Today, the Commission presents a package of guidelines and recommendations to help Member States gradually lift travel restrictions and allow tourism businesses to reopen, after months of lockdown, while respecting necessary health precautions.
The package also aims to help the EU tourism sector recover from the pandemic, by supporting businesses and ensuring that Europe continues to be the number one destination for visitors.
On travel, the European Commission proposes an approach in phases which “starts by lifting restrictions between areas or Member States with sufficiently similar epidemiological situations.”
So citizens of countries with similar levels of infections should be able to travel more freely.
There should also be enough capacity in hospitals, as well as testing, surveillance, and contact tracing capacities in place for tourism to start again.
The EU recommends buying tickets and doing check-ins online.
Beyond this, the sanitising gel should be freely available during journeys. Food/drink should not be served aboard.
The proposals say that in areas which would expect a big wave of tourists (such as island nations), that the areas have sufficient health system capacity “in place for local people and tourists so that in the event of a sudden increase in cases, primary care, hospital, and intensive care services are not overwhelmed”.
The Commission says the approach taken by member states must also be flexible, including the possibility to reintroduce certain measures if the epidemiological situation requires.

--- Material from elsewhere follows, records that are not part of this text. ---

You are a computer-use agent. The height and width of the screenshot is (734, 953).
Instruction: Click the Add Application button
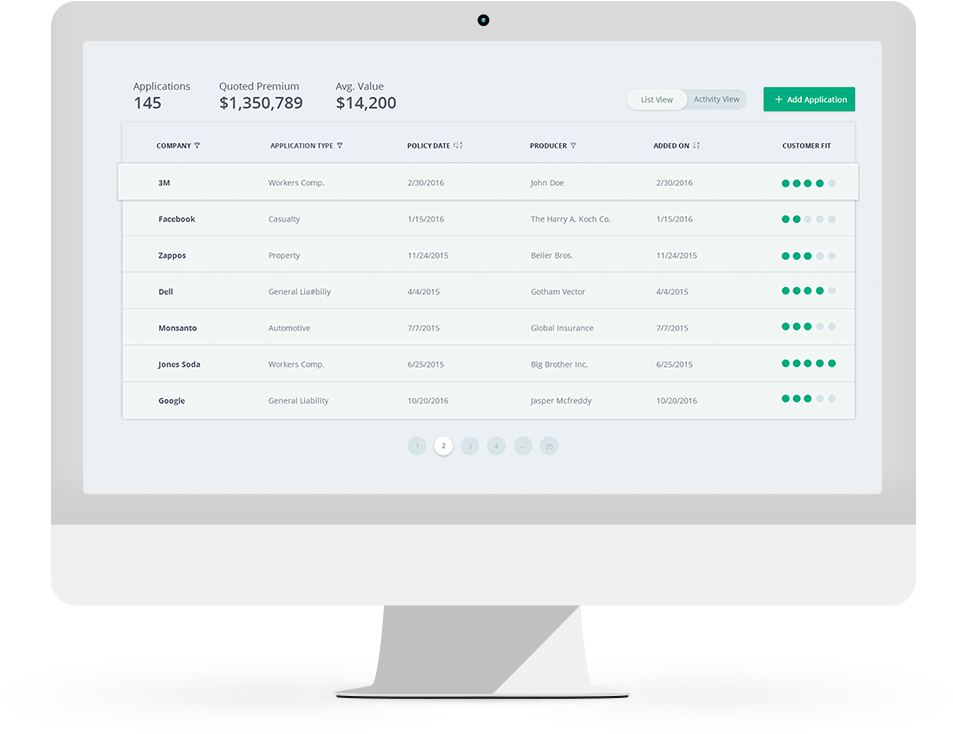pos(808,99)
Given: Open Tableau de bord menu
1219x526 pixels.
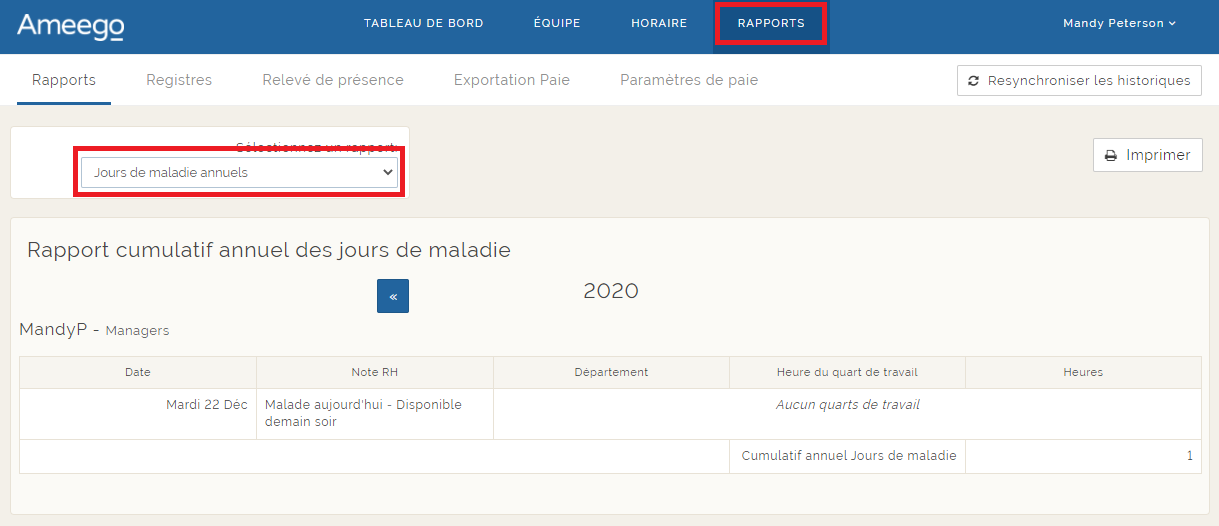Looking at the screenshot, I should 423,23.
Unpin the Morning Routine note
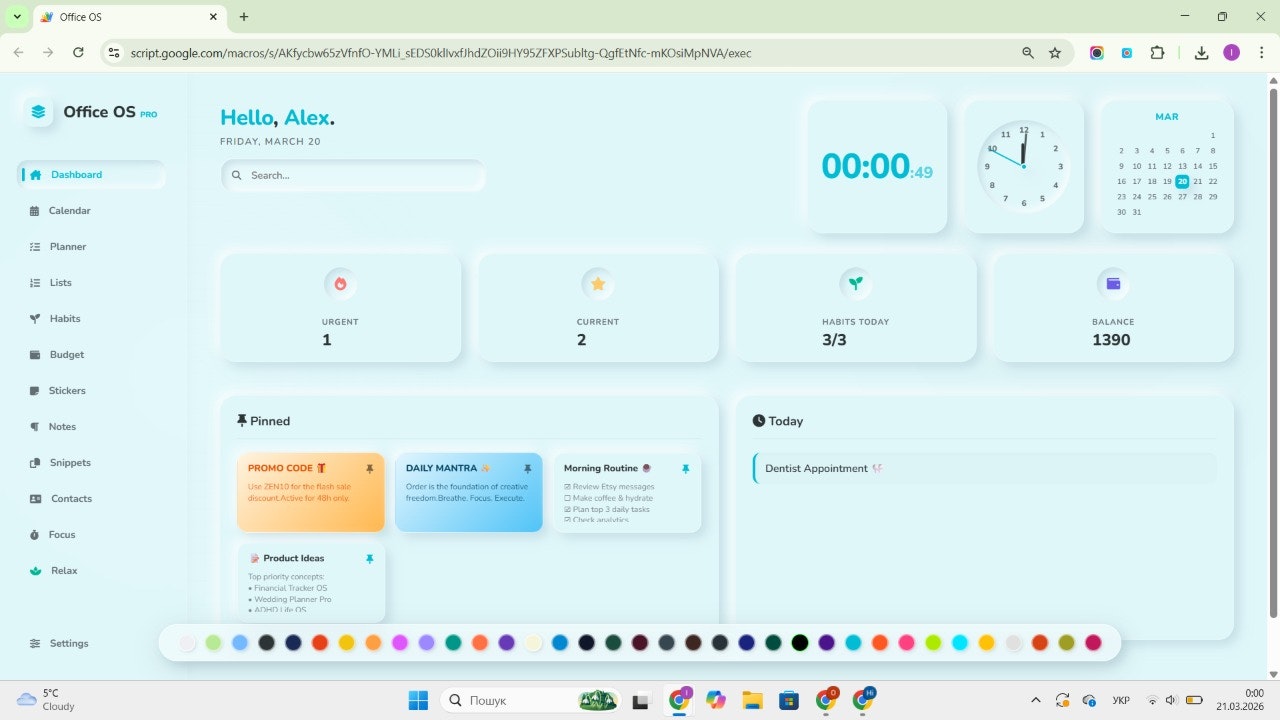 (686, 468)
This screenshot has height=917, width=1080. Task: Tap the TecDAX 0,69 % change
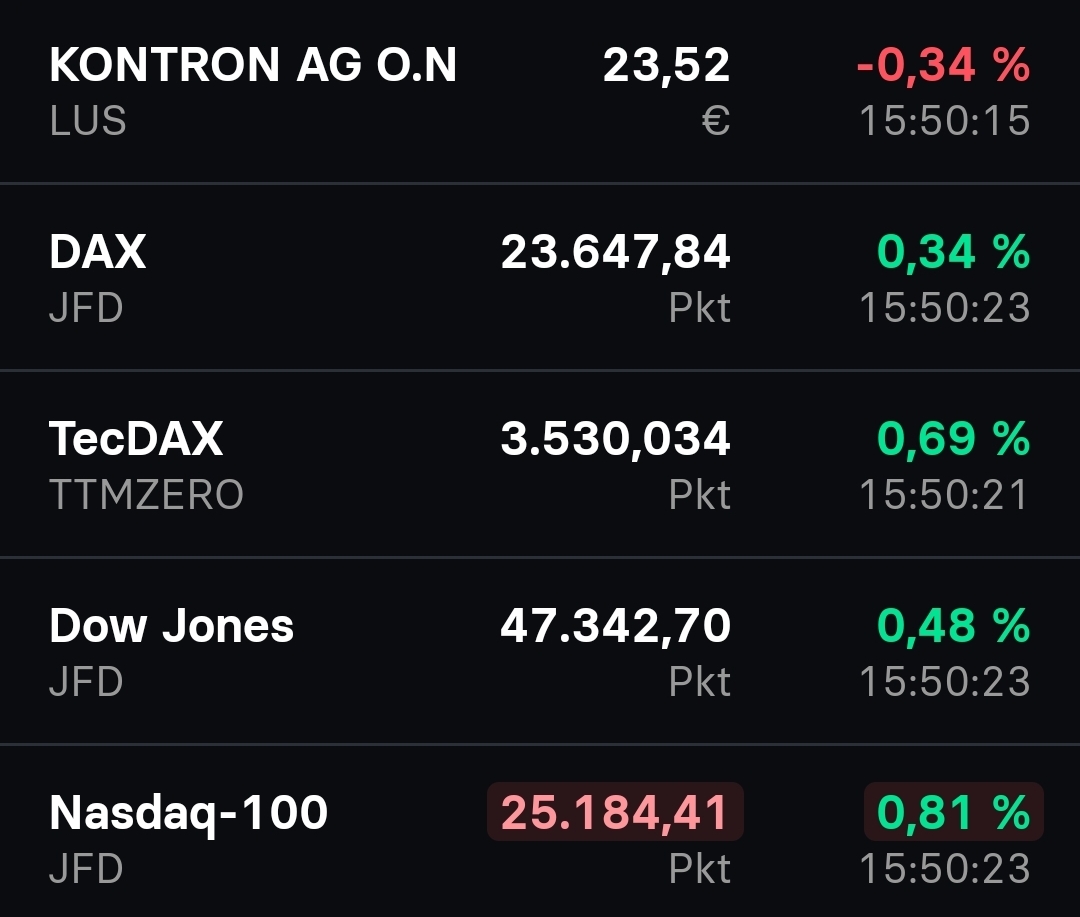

The move by the European Commission follows a similar initiative by the World Travel & Tourism Council (WTTC), which debuted this week its set of global “Safe Travel” protocols for travel in the “new normal.”
Making vouchers more attractive
Under EU rules, travellers have the right to choose between vouchers or cash reimbursement for cancelled transport tickets (plane, train, bus/coach, and ferries) or package travel,
While reaffirming this right, the Commission’s recommendation aims to ensure that vouchers become a viable and more attractive alternative to reimbursement for cancelled trips in the context of the current pandemic, which has also put heavy financial strains on travel operators.
The voluntary vouchers should be protected against insolvency of the issuer, with a minimum validity period of 12 months, and be refundable after at most one year, if not redeemed.
They should also provide passengers sufficient flexibility, should allow the passengers to travel on the same route under the same service conditions or the travellers to book a package travel contract with the same type of services or of equivalent quality.
They should also be transferable to another traveller.